This leads to another capital distinction:- Value in exchange is an idea constructed by superadding to the original element of serviceableness (or value in use) an accessory element of power [howsoever gained] to command an equivalent. It follows, therefore, that the original element, value in use, may be viewed in two states, — 1st, as totally disengaged from the secondary element; 2dly, as not disengaged from that element, but as necessarily combining with it. In the second state we have seen that it takes the name of "value in exchange." What name does it take in the first state, where it is wholly disengaged from the power of purchasing? Answer· [and let the reader weigh this well]-it takes the name of "wealth."

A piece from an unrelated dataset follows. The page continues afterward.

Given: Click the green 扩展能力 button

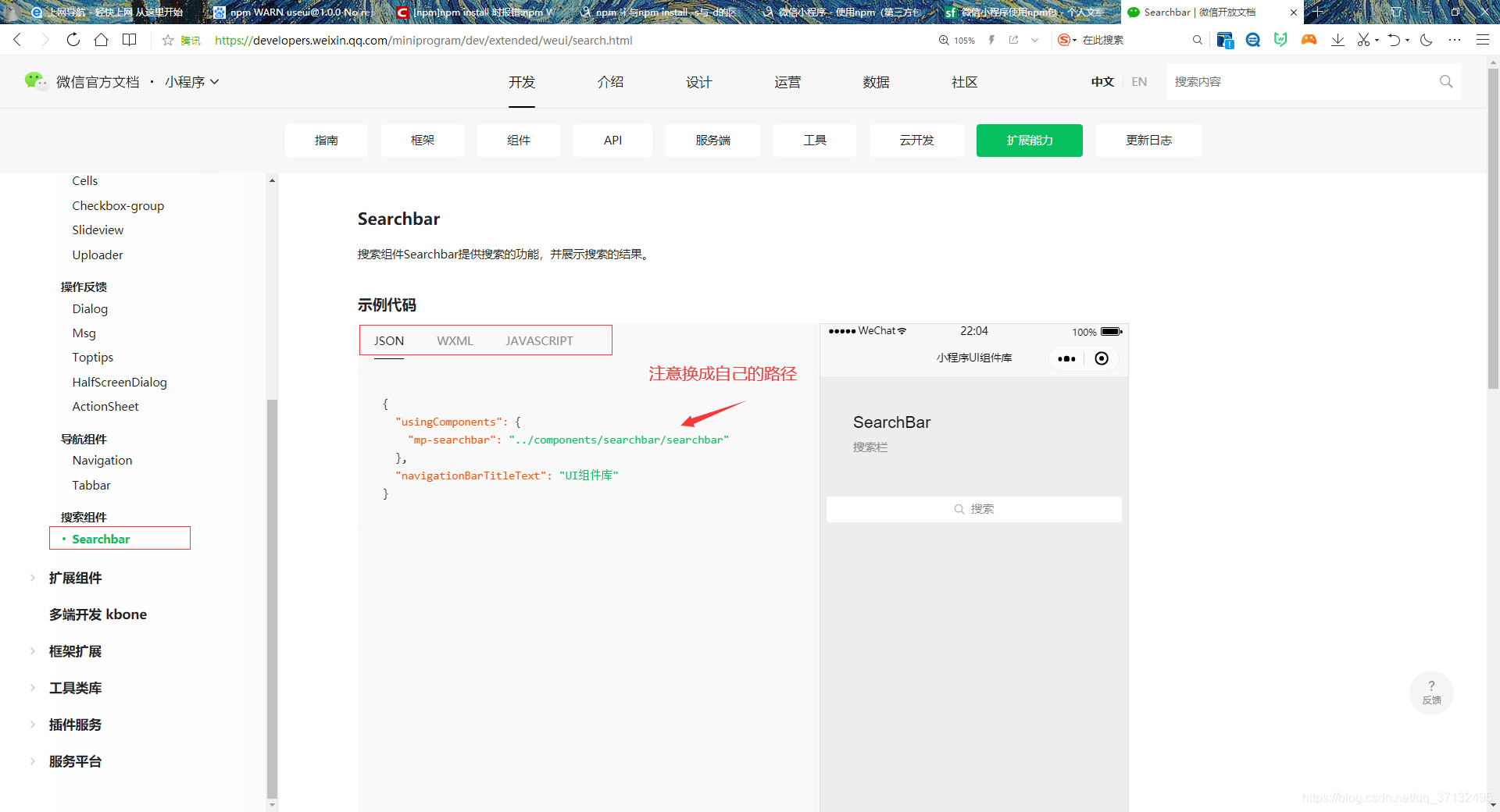Looking at the screenshot, I should pyautogui.click(x=1029, y=141).
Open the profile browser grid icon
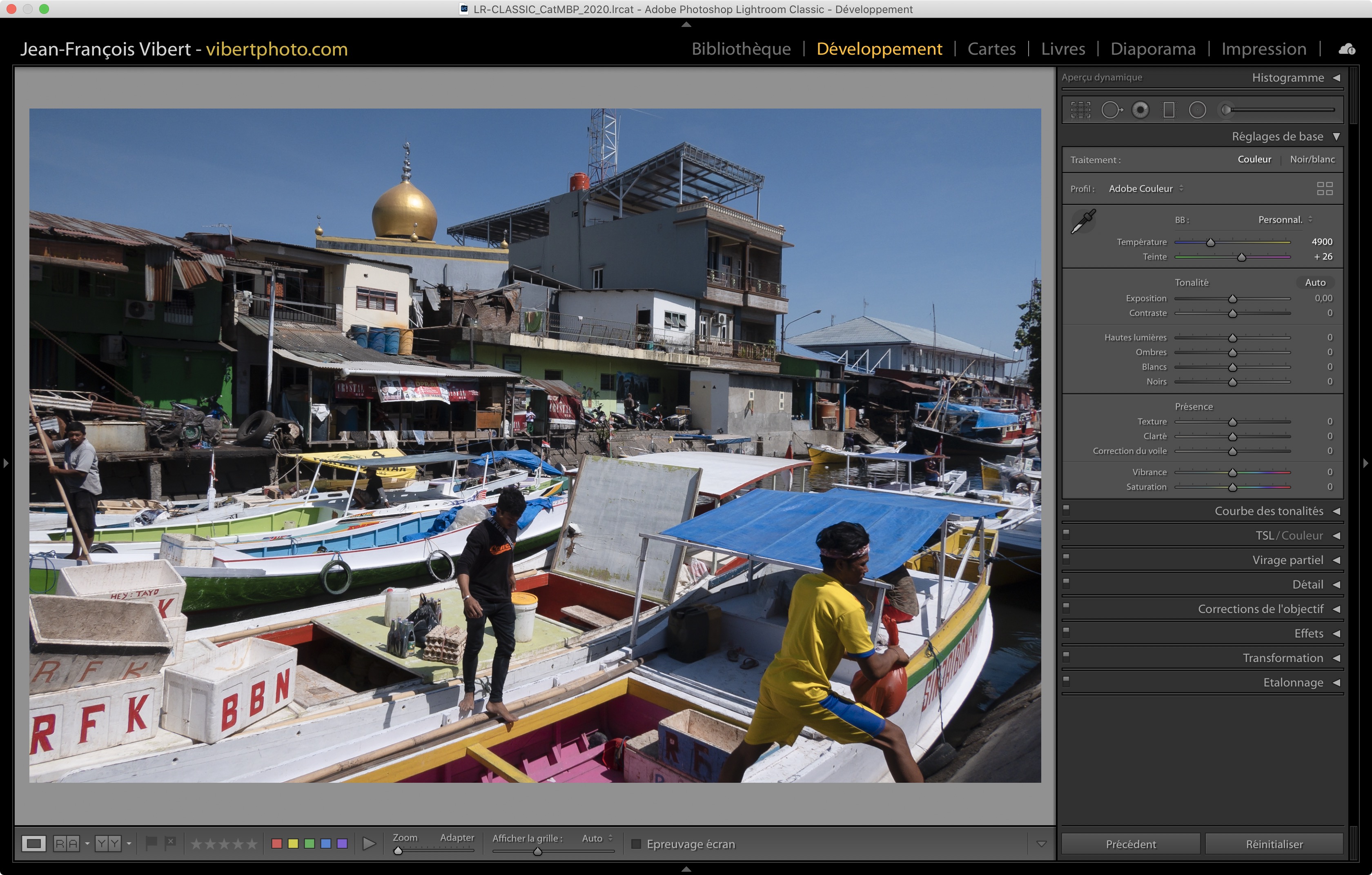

Mr. Ricardo was the first person who had the sagacity to see, that the idea of wealth was the true polar antagonist to the idea of value in exchange; and that, without this regulative idea, it is impossible to keep the logic of political economy true to its duties. This doctrine, so essentially novel, he first explained in his celebrated chapter (numbered xviii. in his first edition) which bears for its title, "Value and Riches; their distinctive Properties." And in the early part of it he remarks most truly, that "many of the errors in political economy have arisen from errors on this subject, from considering an increase of riches and an increase of value as meaning the same thing." But it is singular enough, that even Ricardo did not consciously observe the exact coincidence of riches, under this new limitation of his own, with " value in use." This was an accident likely enough to arise under the absence of any positive occasion for directing his eye to that fact. It was, no doubt, a pure case of inadvertence.